Work request: Print only the lines from the top of the data through the line with "Select the 5月13日—18日 date cell", both included, skipping every picture.

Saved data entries
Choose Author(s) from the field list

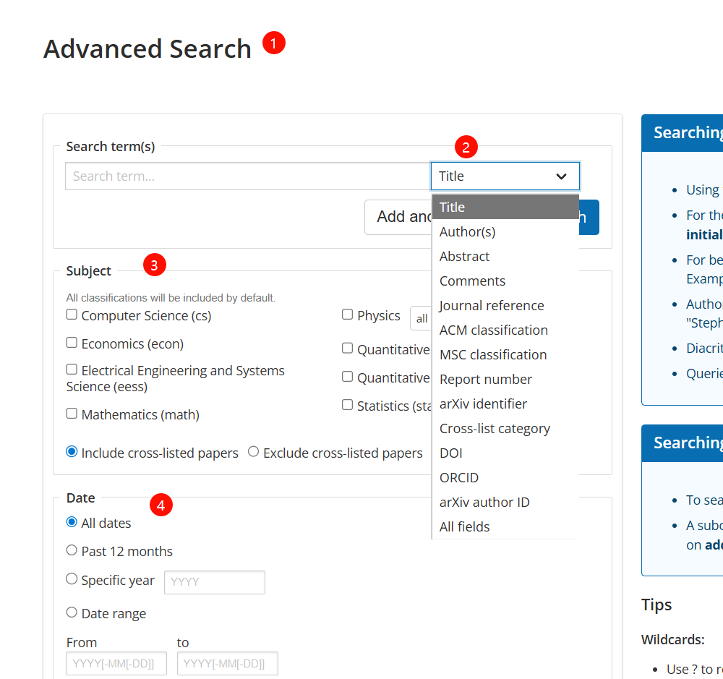point(468,232)
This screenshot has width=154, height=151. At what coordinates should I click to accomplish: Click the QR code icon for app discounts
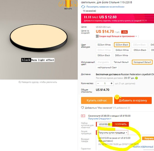[x=97, y=36]
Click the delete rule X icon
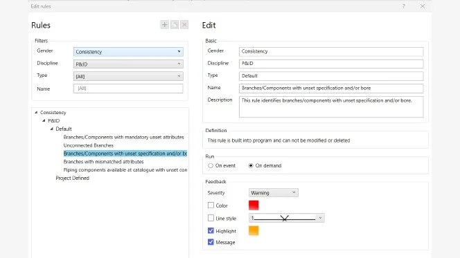The width and height of the screenshot is (460, 258). (x=184, y=25)
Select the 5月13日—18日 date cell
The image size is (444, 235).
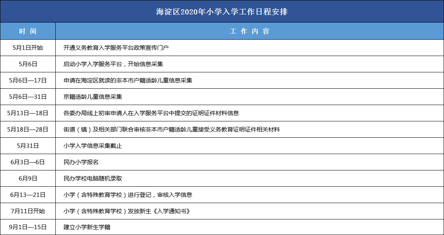(28, 113)

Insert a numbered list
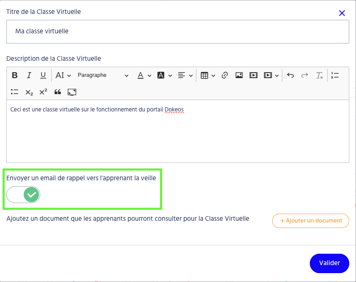point(335,76)

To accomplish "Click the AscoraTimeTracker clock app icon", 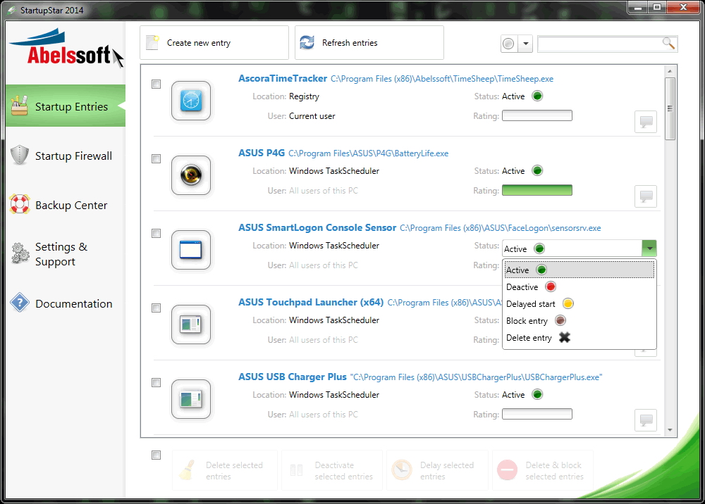I will [x=191, y=101].
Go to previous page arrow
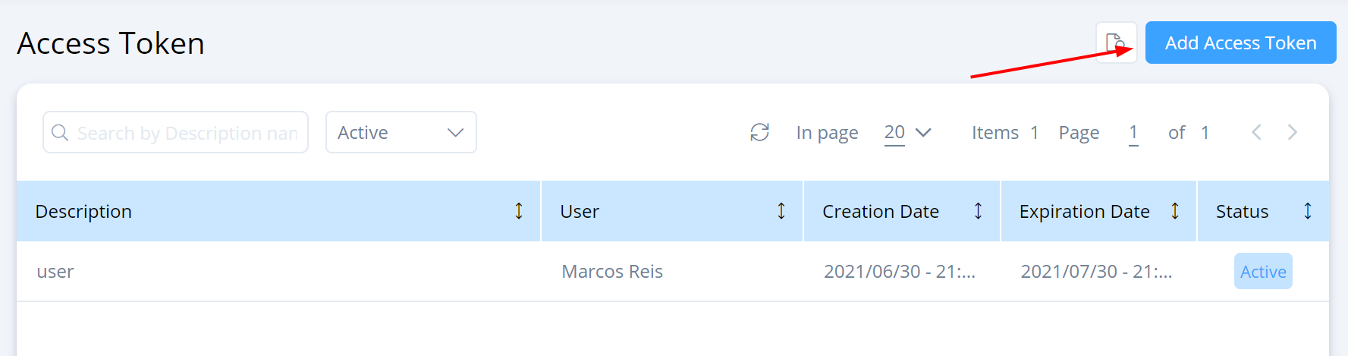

Solution to this problem:
Choose Author(s) from the field list

point(468,232)
This screenshot has width=154, height=151. At what coordinates should I click to accomplish: Click the QR code icon for app discounts
[x=97, y=36]
Click the delete rule X icon
The width and height of the screenshot is (460, 258). (x=184, y=25)
Select the 5月13日—18日 date cell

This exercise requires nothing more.